After the moisture has been removed in accordance with the present invention, the steam exiting the steam turbine can pass through appropriate piping toward the moisture separator reheater, avoiding tube erosion due to entrained moisture in the gas stream. reduce the risk of causing By removing moisture from such streams of gases such as steam, the present invention reduces potential erosion damage to piping and increases the efficiency of the moisture separator reheater.

Although the preferred embodiment of the invention has been described and specifically described in considerable detail, other alternative embodiments are contemplated to be within the scope of the invention.

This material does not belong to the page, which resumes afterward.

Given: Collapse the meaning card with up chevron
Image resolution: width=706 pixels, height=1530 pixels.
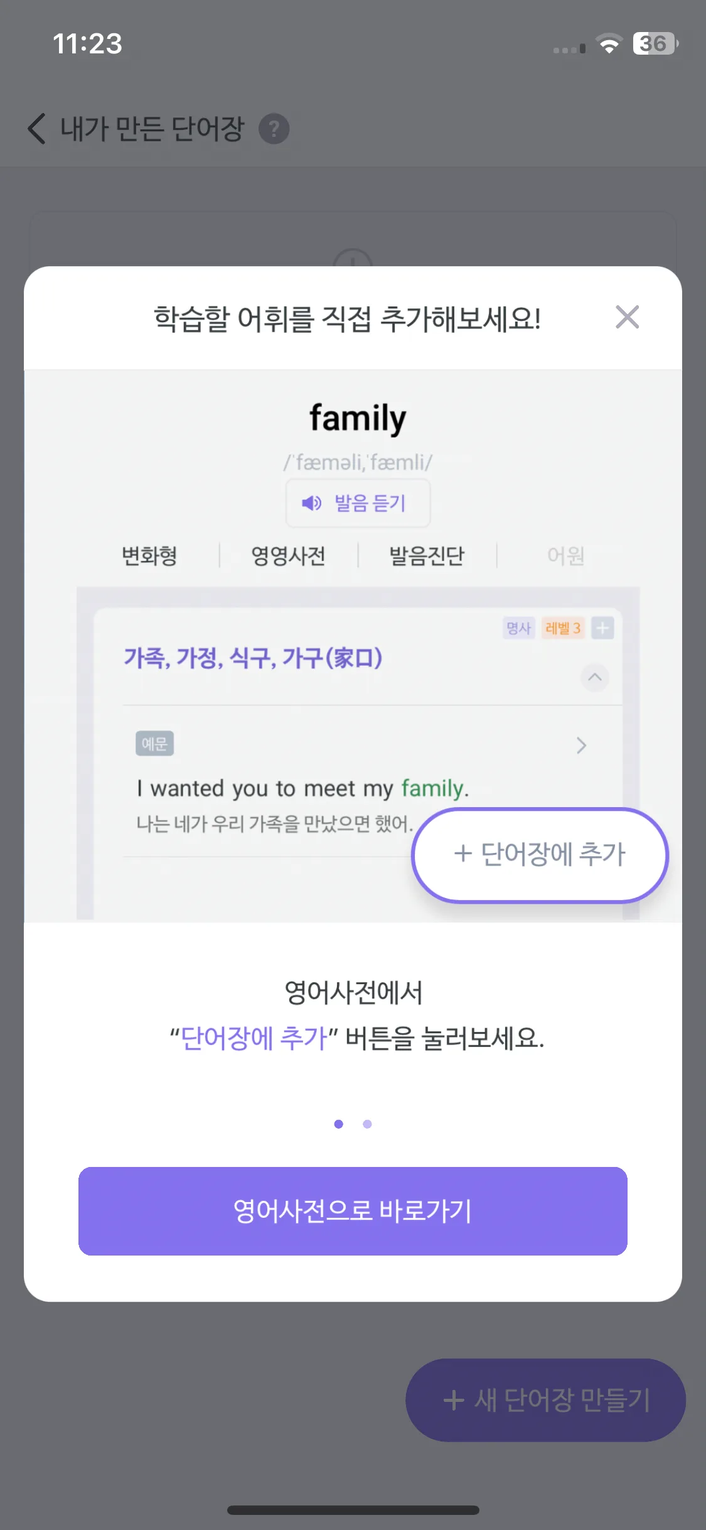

[Brief explanation of the drawing]

Figure 1 is a diagram showing a typical pipe bend and the fluid flow lines through it; Figure 2 is a cross-sectional view of the pipe bend in Figure 1; Figures 3, 4, and 5 are diagrams showing various conditions. Figure 6 is an end view of the discharge section of a high-pressure steam turbine; Figure 7 is an illustration of the typical behavior of a liquid in a gas stream flowing through a pipe bend; FIG. 8 is a diagram showing the device of the invention in more detail, FIG. 9 is a cross-sectional view of the device of the invention, and FIG. 10 is another embodiment of the device of the invention. FIG. 10...Pipe bend, 12...Center line, 14...Inside of bend, 16...Outside of bend, 18...Center line, 2
0...Steam turbine, 22, 24...Steam exhaust port, 2
6...center line, 30, 32...area, 50...discharge pipe,
52... Cylindrical member, 54... Center line, 56... Annular chamber or annular space, 58... Conical member (prevention device), 60
- 63... Conduit (removal device), 68... Opening (flow permitting device), 80... Barrier member, 91... Upstream annular chamber,
93... Barrier member, 95... Conical member, 97... Gap,
G _S ...paired vortex, P...stagnation point.

Claims (1)

[Scope of Claims] 1. A moisture separator for removing moisture from a gas flow entrained in a pipe, comprising: a cylindrical member having an outer diameter smaller than an inner diameter of the pipe; and the cylinder. a support device for supporting the cylindrical member within the tube in a substantially coaxial relationship with the tube to define an annular space between the member and the tube; a removal device that removes fluid from the annular space in a direction away from the tube; and a flow that allows fluid to flow from the cylindrical member into the annular space. a permitting device; a plurality of elongated barrier members axially arranged to extend substantially the length of the annular space to partition the annular space into a plurality of individually enclosed arcuate sections; , each of the arcuate portions having the removal device in fluid communication with the respective arcuate portion and the flow permitting device cooperating with the respective arcuate portion to permit fluid flow from the cylindrical member. a plurality of barrier members, the moisture separator being disposed in the tube downstream of the change in direction of the gas flow, the moisture separator separating moisture from the gas flow and a moisture separator for removing moisture from said tube.